### What this task involves
Output each line of the records below as a JSON list of strings, one string per line, omitting blank lines.
(Dataset)
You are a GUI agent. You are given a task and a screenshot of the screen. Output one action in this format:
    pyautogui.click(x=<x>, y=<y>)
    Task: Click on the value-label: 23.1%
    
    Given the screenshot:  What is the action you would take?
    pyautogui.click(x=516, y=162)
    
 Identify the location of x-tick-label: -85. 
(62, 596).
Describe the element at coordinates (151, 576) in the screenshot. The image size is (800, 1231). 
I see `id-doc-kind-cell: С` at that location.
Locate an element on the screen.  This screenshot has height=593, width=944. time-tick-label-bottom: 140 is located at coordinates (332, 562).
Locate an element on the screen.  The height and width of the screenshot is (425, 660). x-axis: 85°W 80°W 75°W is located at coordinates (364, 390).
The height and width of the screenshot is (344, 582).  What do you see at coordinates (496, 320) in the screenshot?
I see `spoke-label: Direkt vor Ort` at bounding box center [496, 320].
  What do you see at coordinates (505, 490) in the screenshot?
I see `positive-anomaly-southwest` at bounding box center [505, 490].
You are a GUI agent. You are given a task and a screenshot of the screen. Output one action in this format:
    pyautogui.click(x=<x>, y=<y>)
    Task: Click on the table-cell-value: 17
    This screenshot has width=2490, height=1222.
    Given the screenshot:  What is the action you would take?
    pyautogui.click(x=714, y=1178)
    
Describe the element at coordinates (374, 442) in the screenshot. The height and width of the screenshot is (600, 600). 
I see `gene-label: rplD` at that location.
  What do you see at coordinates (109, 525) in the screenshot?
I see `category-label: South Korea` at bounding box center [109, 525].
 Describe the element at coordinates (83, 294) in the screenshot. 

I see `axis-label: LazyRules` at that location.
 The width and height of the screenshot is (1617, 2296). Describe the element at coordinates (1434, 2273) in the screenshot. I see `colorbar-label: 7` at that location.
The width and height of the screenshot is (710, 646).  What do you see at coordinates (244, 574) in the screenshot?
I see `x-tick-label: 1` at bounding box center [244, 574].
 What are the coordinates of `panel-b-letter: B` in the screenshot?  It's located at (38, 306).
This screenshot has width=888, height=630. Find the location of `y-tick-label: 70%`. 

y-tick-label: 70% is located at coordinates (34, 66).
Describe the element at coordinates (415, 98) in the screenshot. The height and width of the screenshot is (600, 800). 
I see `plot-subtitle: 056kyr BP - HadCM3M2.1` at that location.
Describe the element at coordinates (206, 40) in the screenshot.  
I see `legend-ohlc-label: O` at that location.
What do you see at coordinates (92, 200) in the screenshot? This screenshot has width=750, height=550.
(End Dataset)
### Exercise output
[
  "You are a GUI agent. You are given a task and a screenshot of the screen. Output one action in this format:",
  "    pyautogui.click(x=<x>, y=<y>)",
  "    Task: Click on the value-label: 23.1%",
  "    Given the screenshot:  What is the action you would take?",
  "    pyautogui.click(x=516, y=162)",
  " Identify the location of x-tick-label: -85. ",
  "(62, 596).",
  "Describe the element at coordinates (151, 576) in the screenshot. The image size is (800, 1231). ",
  "I see `id-doc-kind-cell: С` at that location.",
  "Locate an element on the screen.  This screenshot has height=593, width=944. time-tick-label-bottom: 140 is located at coordinates (332, 562).",
  "Locate an element on the screen.  The height and width of the screenshot is (425, 660). x-axis: 85°W 80°W 75°W is located at coordinates (364, 390).",
  "The height and width of the screenshot is (344, 582).  What do you see at coordinates (496, 320) in the screenshot?",
  "I see `spoke-label: Direkt vor Ort` at bounding box center [496, 320].",
  "  What do you see at coordinates (505, 490) in the screenshot?",
  "I see `positive-anomaly-southwest` at bounding box center [505, 490].",
  "You are a GUI agent. You are given a task and a screenshot of the screen. Output one action in this format:",
  "    pyautogui.click(x=<x>, y=<y>)",
  "    Task: Click on the table-cell-value: 17",
  "    This screenshot has width=2490, height=1222.",
  "    Given the screenshot:  What is the action you would take?",
  "    pyautogui.click(x=714, y=1178)",
  "Describe the element at coordinates (374, 442) in the screenshot. The height and width of the screenshot is (600, 600). ",
  "I see `gene-label: rplD` at that location.",
  "  What do you see at coordinates (109, 525) in the screenshot?",
  "I see `category-label: South Korea` at bounding box center [109, 525].",
  " Describe the element at coordinates (83, 294) in the screenshot. ",
  "I see `axis-label: LazyRules` at that location.",
  " The width and height of the screenshot is (1617, 2296). Describe the element at coordinates (1434, 2273) in the screenshot. I see `colorbar-label: 7` at that location.",
  "The width and height of the screenshot is (710, 646).  What do you see at coordinates (244, 574) in the screenshot?",
  "I see `x-tick-label: 1` at bounding box center [244, 574].",
  " What are the coordinates of `panel-b-letter: B` in the screenshot?  It's located at (38, 306).",
  "This screenshot has width=888, height=630. Find the location of `y-tick-label: 70%`. ",
  "y-tick-label: 70% is located at coordinates (34, 66).",
  "Describe the element at coordinates (415, 98) in the screenshot. The height and width of the screenshot is (600, 800). ",
  "I see `plot-subtitle: 056kyr BP - HadCM3M2.1` at that location.",
  "Describe the element at coordinates (206, 40) in the screenshot.  ",
  "I see `legend-ohlc-label: O` at that location.",
  "What do you see at coordinates (92, 200) in the screenshot? This screenshot has width=750, height=550."
]